··· Provided material ···

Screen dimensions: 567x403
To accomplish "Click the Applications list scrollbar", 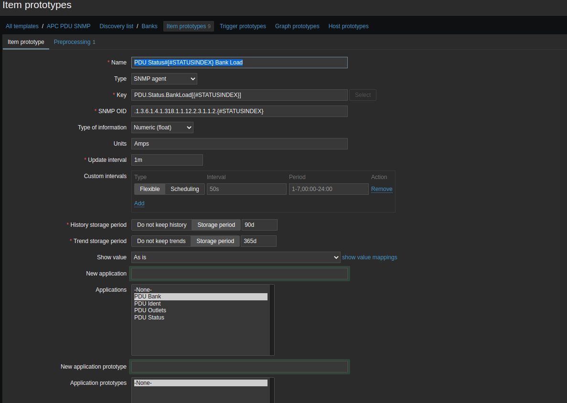I will click(x=272, y=320).
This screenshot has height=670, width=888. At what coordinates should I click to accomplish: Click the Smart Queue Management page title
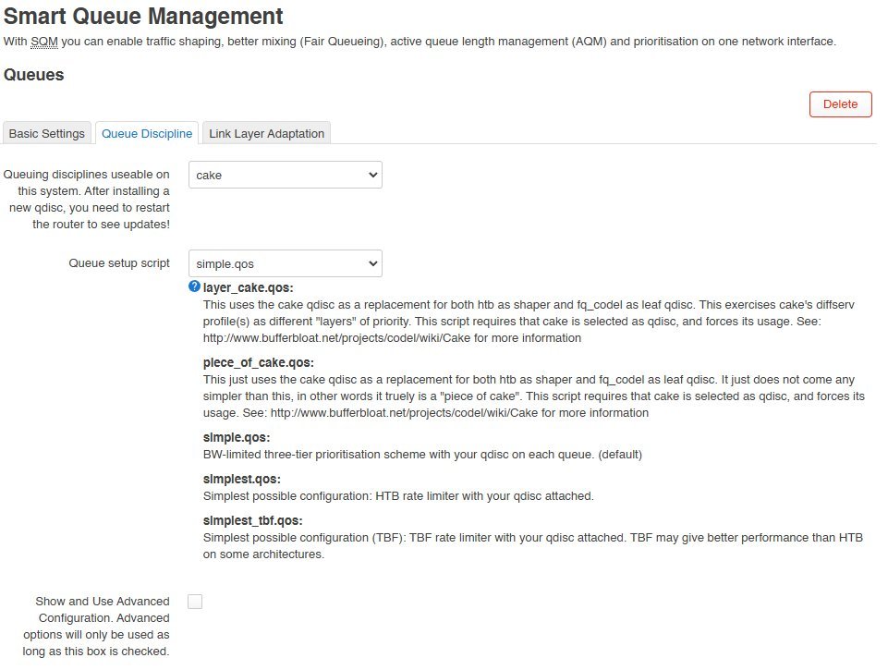pos(143,16)
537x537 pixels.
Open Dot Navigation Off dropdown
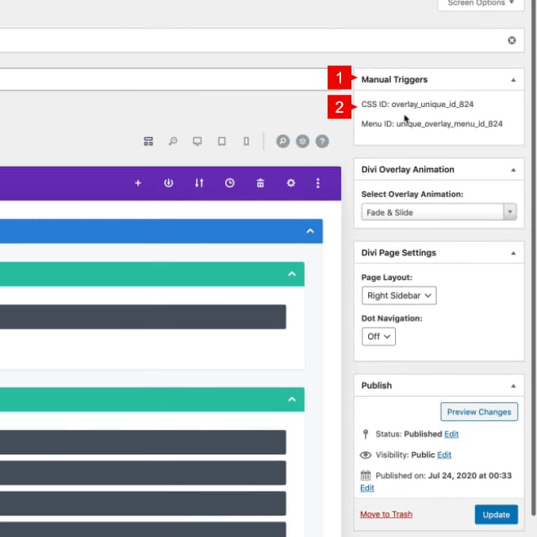point(378,336)
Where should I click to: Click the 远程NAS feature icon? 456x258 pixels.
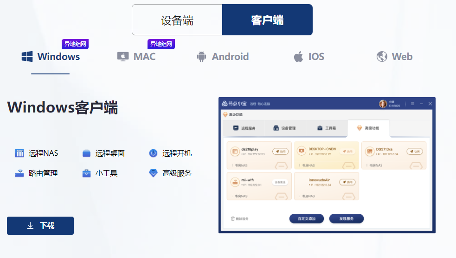click(x=19, y=153)
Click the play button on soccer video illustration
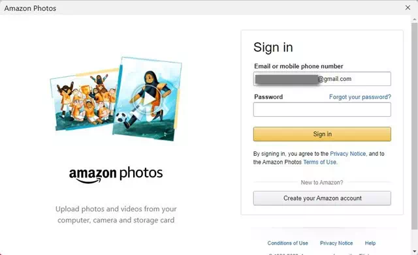This screenshot has width=418, height=255. [x=148, y=99]
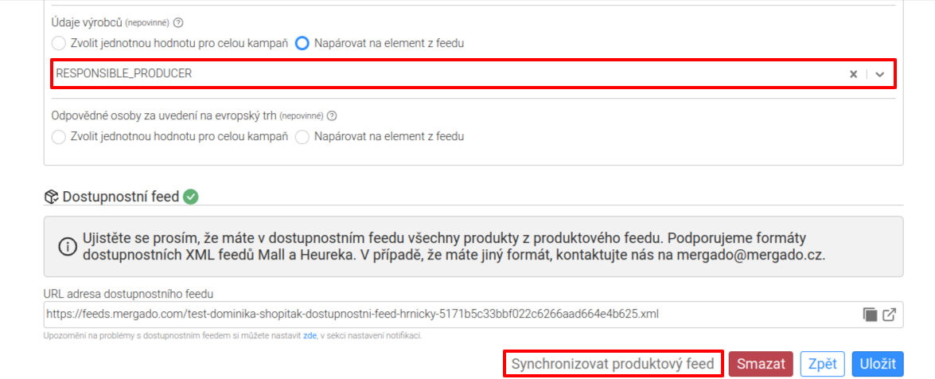Click the box icon before Dostupnostní feed heading
The width and height of the screenshot is (935, 379).
pyautogui.click(x=51, y=197)
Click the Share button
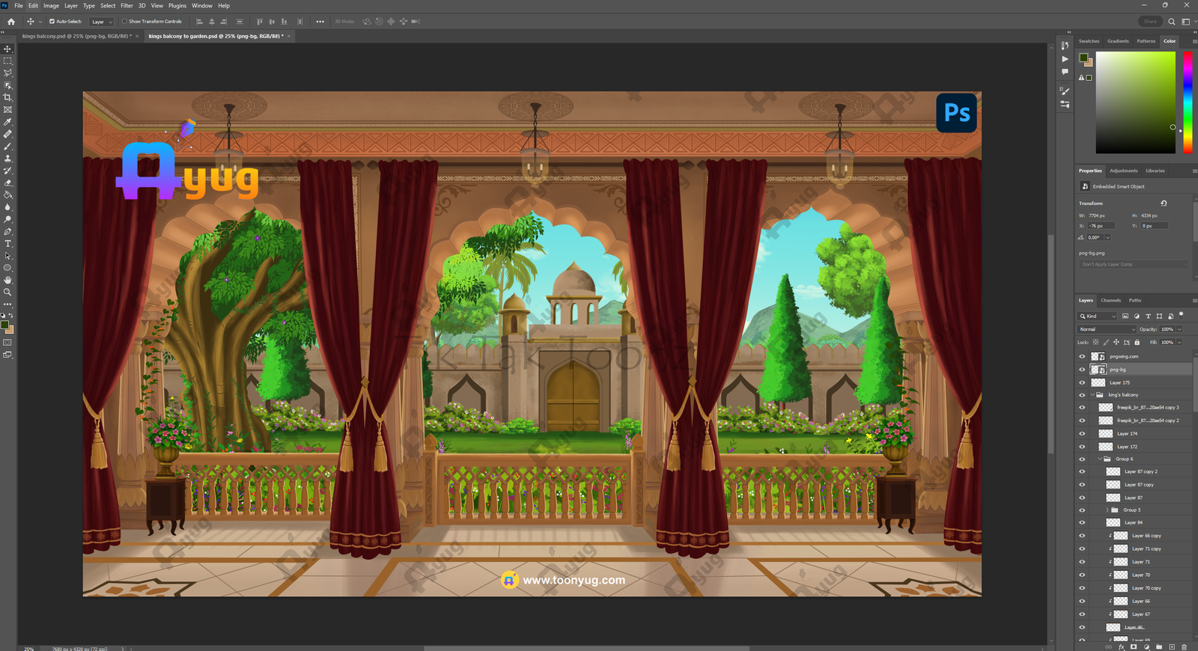Screen dimensions: 1198x651 [1149, 22]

···

The lines from the one containing "Where should I" through the last line of the data above are to be transcribed exactly, both included, with all pictures left out.

Final answer:
Where should I click to: Click the 远程NAS feature icon? 456x258 pixels.
click(x=19, y=153)
Click the play button on soccer video illustration
This screenshot has width=418, height=255. [x=148, y=99]
Click the box icon before Dostupnostní feed heading
The width and height of the screenshot is (935, 379).
pyautogui.click(x=51, y=197)
Click the Share button
Screen dimensions: 1198x651 [1149, 22]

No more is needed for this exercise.